Lalitpur is also in the process of building an area for the IWWs -- some aged as young as 14-year-old -- fitted with showers, toilets, and other facilities aimed at improving the workers´ health and hygiene.
Pushkar Lal Shrestha, executive director of CIUD -- an implementing partner of PRISM -- said he is also in talks with Kritipur and Madhyapur Thimi municipalities, but the process of further implementation is being held back.
Kathmandu district is particularly hesitant to commit to changing the situation of its IWWs largely due to its past experiences with NGOs and foreign funding, Shrestha and Amatya said.
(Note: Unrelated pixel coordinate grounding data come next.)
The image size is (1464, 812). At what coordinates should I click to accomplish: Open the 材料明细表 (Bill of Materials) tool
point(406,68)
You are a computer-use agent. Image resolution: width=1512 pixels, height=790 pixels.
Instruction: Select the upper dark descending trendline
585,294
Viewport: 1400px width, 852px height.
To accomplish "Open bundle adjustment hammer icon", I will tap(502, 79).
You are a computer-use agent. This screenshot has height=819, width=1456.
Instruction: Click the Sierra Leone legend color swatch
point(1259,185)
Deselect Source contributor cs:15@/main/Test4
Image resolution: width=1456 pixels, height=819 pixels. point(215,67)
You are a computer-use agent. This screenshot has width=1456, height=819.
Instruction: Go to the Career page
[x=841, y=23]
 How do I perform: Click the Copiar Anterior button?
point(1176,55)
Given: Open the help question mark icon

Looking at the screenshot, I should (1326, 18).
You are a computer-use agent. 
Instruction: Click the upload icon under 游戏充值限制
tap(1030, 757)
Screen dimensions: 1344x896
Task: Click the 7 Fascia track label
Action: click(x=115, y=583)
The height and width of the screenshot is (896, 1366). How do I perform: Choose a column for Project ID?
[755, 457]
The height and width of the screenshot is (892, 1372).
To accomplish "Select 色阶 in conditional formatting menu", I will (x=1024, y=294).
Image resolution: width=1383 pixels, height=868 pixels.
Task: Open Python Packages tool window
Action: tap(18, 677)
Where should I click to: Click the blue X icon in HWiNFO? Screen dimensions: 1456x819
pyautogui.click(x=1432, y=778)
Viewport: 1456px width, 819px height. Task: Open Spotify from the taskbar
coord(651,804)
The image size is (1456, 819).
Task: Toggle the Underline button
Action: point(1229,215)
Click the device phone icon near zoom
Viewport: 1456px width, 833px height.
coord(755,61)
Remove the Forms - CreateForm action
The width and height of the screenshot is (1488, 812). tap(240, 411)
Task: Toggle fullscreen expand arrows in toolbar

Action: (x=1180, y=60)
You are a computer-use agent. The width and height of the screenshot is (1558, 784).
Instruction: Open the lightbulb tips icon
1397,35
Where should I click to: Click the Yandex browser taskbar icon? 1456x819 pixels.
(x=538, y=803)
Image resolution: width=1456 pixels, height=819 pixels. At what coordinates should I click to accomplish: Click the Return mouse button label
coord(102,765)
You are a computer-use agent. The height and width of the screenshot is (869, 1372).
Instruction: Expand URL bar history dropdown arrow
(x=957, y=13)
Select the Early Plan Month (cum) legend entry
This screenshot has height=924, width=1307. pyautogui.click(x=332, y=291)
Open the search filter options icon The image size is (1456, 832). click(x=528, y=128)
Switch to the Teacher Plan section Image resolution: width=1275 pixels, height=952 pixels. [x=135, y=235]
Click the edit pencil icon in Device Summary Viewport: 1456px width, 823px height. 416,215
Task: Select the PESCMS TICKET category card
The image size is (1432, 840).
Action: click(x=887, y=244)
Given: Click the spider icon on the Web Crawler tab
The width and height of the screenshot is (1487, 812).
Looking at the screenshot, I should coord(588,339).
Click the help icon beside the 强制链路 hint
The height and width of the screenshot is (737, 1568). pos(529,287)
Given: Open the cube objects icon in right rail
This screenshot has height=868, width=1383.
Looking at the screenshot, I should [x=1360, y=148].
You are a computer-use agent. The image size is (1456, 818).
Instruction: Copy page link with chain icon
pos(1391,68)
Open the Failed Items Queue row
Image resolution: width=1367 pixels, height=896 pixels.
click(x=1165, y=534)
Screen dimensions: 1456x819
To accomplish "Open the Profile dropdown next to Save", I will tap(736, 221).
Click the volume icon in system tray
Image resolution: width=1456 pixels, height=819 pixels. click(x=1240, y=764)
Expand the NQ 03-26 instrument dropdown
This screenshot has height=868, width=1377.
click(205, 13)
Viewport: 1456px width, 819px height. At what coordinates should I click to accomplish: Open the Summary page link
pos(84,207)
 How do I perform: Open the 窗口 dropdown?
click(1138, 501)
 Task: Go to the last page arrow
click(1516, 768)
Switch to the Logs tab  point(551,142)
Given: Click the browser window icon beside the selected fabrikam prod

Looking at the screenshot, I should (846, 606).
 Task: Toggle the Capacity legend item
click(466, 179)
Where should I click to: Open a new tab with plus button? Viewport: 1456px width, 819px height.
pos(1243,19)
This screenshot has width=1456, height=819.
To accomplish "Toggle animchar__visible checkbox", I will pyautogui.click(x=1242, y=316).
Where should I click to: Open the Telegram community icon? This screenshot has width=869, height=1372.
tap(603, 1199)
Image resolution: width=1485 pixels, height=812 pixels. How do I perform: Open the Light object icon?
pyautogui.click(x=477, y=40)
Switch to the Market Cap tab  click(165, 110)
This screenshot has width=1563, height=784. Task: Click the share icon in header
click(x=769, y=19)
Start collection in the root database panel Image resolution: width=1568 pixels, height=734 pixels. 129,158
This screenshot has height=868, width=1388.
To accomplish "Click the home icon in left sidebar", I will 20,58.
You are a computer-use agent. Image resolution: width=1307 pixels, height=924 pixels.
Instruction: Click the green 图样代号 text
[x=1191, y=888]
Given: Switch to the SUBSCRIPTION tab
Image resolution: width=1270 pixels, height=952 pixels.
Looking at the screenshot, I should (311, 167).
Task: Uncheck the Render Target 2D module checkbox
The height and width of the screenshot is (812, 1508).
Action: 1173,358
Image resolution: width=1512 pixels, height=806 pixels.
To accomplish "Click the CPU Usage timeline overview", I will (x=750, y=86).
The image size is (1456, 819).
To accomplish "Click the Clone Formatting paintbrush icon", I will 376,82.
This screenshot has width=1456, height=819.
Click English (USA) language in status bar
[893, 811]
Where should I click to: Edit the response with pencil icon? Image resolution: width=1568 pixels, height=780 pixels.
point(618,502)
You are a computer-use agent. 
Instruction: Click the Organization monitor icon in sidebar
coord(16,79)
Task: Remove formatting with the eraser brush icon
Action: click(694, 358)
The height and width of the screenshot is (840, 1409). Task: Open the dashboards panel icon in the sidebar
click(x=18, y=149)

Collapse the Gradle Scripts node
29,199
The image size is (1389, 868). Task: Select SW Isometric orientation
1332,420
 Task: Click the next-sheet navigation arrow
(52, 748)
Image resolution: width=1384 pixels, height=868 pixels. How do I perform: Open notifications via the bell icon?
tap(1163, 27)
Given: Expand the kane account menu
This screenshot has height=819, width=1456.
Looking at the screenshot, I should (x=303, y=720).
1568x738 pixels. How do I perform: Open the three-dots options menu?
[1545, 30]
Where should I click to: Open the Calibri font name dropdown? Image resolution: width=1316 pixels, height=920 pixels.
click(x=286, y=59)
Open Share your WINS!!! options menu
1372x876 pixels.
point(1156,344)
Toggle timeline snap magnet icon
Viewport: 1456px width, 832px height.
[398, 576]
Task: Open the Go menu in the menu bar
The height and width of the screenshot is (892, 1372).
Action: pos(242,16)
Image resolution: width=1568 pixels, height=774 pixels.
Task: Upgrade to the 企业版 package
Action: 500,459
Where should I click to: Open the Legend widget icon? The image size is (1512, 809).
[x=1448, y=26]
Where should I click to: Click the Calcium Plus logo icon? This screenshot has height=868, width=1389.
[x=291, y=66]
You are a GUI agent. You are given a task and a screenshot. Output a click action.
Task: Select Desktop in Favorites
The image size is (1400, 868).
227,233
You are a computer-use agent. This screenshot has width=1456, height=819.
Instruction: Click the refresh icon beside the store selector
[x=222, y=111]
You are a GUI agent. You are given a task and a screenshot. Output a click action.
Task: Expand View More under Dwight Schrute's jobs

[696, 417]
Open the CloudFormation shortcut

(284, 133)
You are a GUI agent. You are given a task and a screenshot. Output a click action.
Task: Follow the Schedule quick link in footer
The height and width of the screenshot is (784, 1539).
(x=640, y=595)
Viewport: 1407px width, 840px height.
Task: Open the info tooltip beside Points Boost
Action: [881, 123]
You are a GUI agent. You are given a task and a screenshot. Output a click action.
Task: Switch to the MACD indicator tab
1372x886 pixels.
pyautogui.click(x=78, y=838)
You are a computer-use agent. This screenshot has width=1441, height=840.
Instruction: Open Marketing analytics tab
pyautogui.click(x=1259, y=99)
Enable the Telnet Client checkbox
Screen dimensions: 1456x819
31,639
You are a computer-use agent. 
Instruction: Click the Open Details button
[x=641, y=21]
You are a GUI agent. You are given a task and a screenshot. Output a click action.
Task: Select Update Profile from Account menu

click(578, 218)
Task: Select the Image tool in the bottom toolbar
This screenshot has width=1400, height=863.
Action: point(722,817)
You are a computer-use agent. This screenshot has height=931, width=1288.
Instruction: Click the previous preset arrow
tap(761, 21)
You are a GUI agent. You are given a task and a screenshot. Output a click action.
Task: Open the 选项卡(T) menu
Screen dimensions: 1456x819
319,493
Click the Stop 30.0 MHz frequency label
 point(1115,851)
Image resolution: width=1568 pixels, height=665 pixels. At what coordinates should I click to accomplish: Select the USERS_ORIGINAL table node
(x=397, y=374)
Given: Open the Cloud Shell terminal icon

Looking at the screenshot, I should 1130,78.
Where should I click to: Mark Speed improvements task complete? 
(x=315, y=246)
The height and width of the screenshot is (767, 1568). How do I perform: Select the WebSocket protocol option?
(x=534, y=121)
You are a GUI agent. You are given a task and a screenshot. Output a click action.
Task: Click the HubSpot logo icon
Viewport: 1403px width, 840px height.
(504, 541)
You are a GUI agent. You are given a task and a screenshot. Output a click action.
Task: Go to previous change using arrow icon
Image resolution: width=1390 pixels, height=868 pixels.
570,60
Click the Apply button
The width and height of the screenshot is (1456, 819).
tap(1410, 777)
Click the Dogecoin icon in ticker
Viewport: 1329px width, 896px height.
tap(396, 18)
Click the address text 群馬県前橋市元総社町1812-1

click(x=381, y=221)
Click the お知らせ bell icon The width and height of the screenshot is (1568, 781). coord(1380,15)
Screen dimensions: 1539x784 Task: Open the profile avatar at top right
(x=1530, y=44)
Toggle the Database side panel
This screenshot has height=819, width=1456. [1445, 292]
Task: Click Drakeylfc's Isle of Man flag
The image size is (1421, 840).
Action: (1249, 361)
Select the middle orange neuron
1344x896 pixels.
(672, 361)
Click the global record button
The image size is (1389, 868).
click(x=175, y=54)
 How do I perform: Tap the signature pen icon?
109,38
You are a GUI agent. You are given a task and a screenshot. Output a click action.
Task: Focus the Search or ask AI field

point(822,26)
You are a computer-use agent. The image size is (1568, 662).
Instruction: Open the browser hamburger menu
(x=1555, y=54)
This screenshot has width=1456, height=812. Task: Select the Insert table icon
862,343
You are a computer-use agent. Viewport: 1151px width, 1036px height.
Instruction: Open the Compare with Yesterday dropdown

German aid agency GTZ was involved in Kathmandu´s solid waste management until 1990, when it withdrew amid reports of management chaos and demands by IWWs to resettle them on government land.
Rabin Man Shrestha, chief of Kathmandu Metropolitan City´s Environment Management Division, told Republica that his office is "interested in practical action" on IWWs but things were being held back by "difficulties".
He said that past problems with the GTZ project have made the division wary about working with NGOs and that it was "worried" that empowered IWWs would again try to make claims to its land.
A majority of IWWs present at the valley´s waste stations -- where they scavenge for bits of trash to re-sell to private dealers -- are workers from India struggling to make a wage in Nepal.
Lalitpur´s Pradeep Amatya said 23 of his waste station´s 26 IWW are Indians. He said that "if they were Nepali citizens, society would be doing a bit more for them".
PRISM estimates there are between 10,000 and 15,000 waste-pickers and 700 to 800 waste scrap dealers (kabadis) present in the Kathmandu Valley.
The project, which received 1.5 million euros in funding, is aiming to improve the place of IWWs in Nepali society, where many of them face daily derision and abuse.
Ajay Poddar, 25, formally from India, has been working as an IWW in Nepal for 12 years. "All the other jobs here are too hard to get, so from childhood I have not thought of another job," he said.
Most of those informally scavenging at waste centers make between Rs 200-300 a day by selling found items like plastic bottles, glass jars, and paper, to local kabadis.
Both Shrestha and Amatya said a system where they are employed directly by local bodies will never work, as IWWs need the incentive of selling rubbish to kabadis to work properly.
"I don´t think that would work, but the government does need to start recognizing IWWs more formally at least," said Shrestha, adding that they have an important role in garbage collection and recycling.
"The level of support from the municipalities [to improve their lot] has been good and we expect it to improve moving forward, but it´s being held back by bureaucracy," he said.